NEWS

RUU Status IKN Baru Masih Mengandung Perdebatan, Apa Saja Poinnya?

Penyusunan RUU ini harus sejalan dengan amanat konstitusi.

RUU Status IKN Baru Masih Mengandung Perdebatan, Apa Saja Poinnya?Konsultasi Publik Pansus RUU tentang IKN di Universitas Hasanuddin Rabu (12/1). (FORTUNEIDN)
12 January 2022
Follow Fortune Indonesia untuk mendapatkan informasi terkini. Klik untuk follow WhatsApp Channel & Google News

Jakarta, FORTUNE –  Rencana pembangunan Ibu Kota Negara (IKN) baru ke Penajam Paser Utara Kalimantan Timur terus berjalan. Rancangan Undang-Undang (RUU) terkait IKN masih terus dimatangkan sejumlah pihak, termasuk Konsultasi Publik Pansus RUU tentang IKN yang masih mengandung sejumlah perdebatan. 

Anggota DPR RI, Hamka Baco Kady, mengatakan, salah satu yang menjadi perdebatan dalam rapat Pansus RUU di DPR adalah status dari IKN di Kalimantan Timur, yang mana Badan Perencanaan Pembangunan Nasional (Bappenas) mengusulkan berbentuk otorita yang bersifat ad hoc. SedangkanDPR merumuskannya dalam pemerintahan daerah khusus, seperti yang sudah berjalan di Jakarta saat  ini.

“Perdebatan kami kala itu, apakah setingkat Menteri itu dapat mengelola pemerintahan juga? Kalau kita itu mengusulkan, bila bentuknya otorita sifatnya hanya pembangunan saja,” kata Hamka di kanal Youtube Unhas (12/1). “Otorita itu sifatnya ad hoc (sementara) dan lamanya akan kita bicarakan.”

Perumusan status IKN harus sesuai konstitusi

Sejalan dengan Hamka, Prof Junda, salah seorang Guru Besar di Fakultas Ilmu Sosial dan Politik, Unhas, menegaskan bahwa jika status otorita ditetapkan bagi IKN, kepala pemerintahan yang setingkat dengan Menteri ini harus mempunyai batas penugasan.

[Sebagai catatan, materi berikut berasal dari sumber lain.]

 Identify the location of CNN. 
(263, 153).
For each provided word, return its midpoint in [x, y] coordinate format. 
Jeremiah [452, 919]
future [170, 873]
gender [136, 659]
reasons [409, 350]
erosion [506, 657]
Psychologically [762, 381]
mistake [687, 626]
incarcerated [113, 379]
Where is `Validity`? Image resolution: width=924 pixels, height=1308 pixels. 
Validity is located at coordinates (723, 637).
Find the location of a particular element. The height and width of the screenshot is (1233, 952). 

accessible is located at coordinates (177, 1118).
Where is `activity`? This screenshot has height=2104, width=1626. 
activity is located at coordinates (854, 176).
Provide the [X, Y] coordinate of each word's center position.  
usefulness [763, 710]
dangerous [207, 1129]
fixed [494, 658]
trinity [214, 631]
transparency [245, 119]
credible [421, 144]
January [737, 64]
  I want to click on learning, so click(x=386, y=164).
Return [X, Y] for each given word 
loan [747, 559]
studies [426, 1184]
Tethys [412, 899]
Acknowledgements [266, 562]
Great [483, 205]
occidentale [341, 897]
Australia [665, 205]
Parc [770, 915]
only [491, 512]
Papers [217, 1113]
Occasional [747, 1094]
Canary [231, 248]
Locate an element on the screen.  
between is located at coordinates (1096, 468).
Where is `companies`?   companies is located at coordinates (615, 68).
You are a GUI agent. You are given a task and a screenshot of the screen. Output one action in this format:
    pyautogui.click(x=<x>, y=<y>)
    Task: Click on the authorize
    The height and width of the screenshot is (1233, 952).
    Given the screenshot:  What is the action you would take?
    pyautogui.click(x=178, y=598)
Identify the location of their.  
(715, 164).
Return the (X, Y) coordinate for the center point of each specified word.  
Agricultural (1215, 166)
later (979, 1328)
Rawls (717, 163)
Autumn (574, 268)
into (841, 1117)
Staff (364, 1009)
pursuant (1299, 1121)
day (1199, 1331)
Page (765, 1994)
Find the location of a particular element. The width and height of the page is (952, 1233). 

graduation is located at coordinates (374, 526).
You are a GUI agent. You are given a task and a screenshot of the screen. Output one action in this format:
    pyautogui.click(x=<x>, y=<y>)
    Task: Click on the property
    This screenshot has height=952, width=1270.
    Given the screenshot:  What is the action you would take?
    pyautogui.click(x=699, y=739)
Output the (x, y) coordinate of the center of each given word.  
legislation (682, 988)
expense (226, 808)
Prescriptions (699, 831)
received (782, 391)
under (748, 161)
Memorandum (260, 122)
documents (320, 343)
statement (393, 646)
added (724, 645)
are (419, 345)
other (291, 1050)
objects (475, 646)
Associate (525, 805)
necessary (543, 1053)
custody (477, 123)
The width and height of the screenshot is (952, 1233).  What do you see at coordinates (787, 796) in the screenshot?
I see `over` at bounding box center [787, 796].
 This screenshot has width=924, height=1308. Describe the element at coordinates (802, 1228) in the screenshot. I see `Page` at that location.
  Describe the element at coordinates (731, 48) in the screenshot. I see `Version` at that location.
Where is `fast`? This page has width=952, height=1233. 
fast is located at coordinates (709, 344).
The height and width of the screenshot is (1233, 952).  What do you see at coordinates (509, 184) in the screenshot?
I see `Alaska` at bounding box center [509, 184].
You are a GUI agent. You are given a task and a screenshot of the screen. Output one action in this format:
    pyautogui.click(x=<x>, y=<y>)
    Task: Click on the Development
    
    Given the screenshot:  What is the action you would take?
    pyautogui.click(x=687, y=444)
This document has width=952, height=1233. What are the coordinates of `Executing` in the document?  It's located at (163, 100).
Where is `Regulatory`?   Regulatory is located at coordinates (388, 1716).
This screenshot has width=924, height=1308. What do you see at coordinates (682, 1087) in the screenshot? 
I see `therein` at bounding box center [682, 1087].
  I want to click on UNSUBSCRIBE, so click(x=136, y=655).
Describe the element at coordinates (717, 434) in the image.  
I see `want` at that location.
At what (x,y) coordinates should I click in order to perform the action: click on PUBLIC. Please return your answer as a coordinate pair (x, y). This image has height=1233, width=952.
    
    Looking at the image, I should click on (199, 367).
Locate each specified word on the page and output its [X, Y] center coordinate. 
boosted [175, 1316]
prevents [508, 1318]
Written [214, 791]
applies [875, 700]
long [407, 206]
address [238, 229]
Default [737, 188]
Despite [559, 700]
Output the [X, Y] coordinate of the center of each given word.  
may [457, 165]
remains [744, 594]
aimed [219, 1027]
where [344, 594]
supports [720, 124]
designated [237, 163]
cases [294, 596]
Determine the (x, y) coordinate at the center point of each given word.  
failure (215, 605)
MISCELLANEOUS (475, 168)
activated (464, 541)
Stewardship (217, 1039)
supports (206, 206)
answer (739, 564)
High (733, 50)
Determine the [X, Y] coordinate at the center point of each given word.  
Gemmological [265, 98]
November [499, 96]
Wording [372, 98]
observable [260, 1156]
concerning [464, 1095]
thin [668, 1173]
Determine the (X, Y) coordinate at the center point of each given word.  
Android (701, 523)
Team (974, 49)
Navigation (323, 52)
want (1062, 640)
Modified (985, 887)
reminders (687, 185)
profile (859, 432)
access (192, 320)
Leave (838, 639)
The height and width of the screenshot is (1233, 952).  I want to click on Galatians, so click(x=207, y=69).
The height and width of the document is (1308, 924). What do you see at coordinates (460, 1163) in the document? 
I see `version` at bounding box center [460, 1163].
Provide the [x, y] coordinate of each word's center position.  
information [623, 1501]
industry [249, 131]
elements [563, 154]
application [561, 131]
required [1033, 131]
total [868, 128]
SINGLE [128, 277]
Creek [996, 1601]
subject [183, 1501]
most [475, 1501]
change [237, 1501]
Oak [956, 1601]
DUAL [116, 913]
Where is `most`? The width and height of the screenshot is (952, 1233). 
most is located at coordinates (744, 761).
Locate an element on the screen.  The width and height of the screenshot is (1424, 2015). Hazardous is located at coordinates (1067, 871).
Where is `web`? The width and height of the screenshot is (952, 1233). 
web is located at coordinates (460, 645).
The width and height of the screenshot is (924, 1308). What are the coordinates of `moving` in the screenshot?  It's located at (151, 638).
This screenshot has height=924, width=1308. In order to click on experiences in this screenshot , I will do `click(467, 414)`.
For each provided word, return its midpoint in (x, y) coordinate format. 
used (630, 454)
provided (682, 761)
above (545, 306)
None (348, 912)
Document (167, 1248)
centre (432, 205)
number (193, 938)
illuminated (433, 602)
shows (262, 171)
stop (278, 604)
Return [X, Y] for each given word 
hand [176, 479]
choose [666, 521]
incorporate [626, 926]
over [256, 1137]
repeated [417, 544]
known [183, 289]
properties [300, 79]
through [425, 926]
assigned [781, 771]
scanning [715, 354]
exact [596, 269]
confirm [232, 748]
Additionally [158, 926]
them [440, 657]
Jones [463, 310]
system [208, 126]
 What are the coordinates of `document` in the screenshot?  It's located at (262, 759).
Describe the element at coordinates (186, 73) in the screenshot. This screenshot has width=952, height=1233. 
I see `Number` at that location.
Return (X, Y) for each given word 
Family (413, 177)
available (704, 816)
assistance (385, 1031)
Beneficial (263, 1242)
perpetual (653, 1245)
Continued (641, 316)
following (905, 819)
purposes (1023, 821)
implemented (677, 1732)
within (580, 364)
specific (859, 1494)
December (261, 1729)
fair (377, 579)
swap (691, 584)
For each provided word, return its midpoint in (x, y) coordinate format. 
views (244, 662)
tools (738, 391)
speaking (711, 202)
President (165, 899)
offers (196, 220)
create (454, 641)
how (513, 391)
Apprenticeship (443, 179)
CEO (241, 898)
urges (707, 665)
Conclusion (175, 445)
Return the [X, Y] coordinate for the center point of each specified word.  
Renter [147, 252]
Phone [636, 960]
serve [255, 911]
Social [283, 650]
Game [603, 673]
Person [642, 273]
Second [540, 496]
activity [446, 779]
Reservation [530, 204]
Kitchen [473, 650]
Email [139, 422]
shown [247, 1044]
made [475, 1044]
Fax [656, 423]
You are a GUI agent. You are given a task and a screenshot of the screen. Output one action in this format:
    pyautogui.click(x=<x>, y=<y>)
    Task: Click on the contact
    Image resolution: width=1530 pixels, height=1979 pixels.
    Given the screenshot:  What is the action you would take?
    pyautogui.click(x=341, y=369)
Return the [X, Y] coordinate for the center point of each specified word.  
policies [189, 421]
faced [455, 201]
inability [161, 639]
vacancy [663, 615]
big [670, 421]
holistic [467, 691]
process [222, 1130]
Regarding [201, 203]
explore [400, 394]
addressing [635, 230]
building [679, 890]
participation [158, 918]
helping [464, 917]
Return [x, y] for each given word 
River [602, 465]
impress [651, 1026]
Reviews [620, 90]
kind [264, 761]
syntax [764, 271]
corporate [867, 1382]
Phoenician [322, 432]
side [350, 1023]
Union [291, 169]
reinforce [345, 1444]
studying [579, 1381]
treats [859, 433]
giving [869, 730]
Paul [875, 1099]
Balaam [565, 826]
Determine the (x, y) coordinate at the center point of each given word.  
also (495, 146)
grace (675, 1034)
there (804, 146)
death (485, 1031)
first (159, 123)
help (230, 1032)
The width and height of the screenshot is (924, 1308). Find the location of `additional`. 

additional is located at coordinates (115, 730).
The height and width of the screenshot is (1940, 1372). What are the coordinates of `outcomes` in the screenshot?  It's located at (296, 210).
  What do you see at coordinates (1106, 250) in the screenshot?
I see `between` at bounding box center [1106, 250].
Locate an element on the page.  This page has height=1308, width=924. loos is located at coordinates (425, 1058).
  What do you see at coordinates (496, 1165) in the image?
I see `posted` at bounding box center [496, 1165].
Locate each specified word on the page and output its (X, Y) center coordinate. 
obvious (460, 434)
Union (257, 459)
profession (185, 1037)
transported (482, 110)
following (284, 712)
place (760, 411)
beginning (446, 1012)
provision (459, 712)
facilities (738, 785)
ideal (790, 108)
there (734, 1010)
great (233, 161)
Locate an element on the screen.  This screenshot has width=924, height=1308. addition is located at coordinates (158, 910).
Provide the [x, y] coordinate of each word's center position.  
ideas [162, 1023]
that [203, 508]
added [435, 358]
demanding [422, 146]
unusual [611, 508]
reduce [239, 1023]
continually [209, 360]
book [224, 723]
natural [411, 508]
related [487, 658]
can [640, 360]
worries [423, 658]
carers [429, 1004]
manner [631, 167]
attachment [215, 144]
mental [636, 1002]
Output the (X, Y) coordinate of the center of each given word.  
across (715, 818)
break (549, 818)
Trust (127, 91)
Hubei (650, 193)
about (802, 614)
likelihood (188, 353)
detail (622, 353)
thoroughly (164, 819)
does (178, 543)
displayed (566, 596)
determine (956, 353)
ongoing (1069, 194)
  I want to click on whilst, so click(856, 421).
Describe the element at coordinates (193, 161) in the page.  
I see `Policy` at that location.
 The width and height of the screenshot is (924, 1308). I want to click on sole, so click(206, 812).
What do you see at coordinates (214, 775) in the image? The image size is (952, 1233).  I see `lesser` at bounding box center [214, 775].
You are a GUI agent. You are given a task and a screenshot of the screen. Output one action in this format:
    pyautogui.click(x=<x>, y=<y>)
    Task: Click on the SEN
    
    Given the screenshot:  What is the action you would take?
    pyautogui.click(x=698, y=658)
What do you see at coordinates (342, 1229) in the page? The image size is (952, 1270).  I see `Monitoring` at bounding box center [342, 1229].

“Karena kalau memang sifatnya ad hoc, apabila status IKN kembali seperti semula, maka otomatis tugas kepala pemerintahan otorita akan selesai,” kata Prof Juanda dalam konsultasi publik.

Selanjutnya, Prof Juanda pun mendukung DPR RI untuk membentuk IKN dengan status pemerintahan daerah khusus seperti yang sudah dirumuskan. “Hal ini diamanatkan dalam UUD 1945 pasal 18B,” katanya. “Oleh karena itu, di dalam penyusunan RUU ini harus sejalan dengan koridor yang diamanatkan konstitusi.”

Penyusunan RUU terkesan terburu-buru

Pendapat lain datang dari DR Hasrul, Wakil Dekan III Fakultas Hukum Unhas. Ia merasa penyusunan RUU yang tengah dilakukan oleh DPR RI terkesan terburu-buru. Sementara ada biaya yang masih harus ditanggung pemerintah sekitar Rp6.000 triliun.

“Janganlah terburu-buru. Kenapa? Kasus UU KPK terburu-buru akhirnya makan korban. UU Cipta Kerja dibikin buru-buru akhirnya Mahkamah Konstitusi batalkan dua tahun. Takutnya, ini (UU IKN) dibikin buru-buru, karena saya liat tannggal 3 November masuk, 18 januari sudah mau disahkan,” kata Hasrul.

Hasrul berharap, masukan yang diberikan oleh kalangan akademisi di Unhas dapat didengar oleh para pemangku kepentingan yang menyusun RUU IKN. “Sering kita ikuti acara seperti ini, tapi kadang enggak didengar,” ucapnya.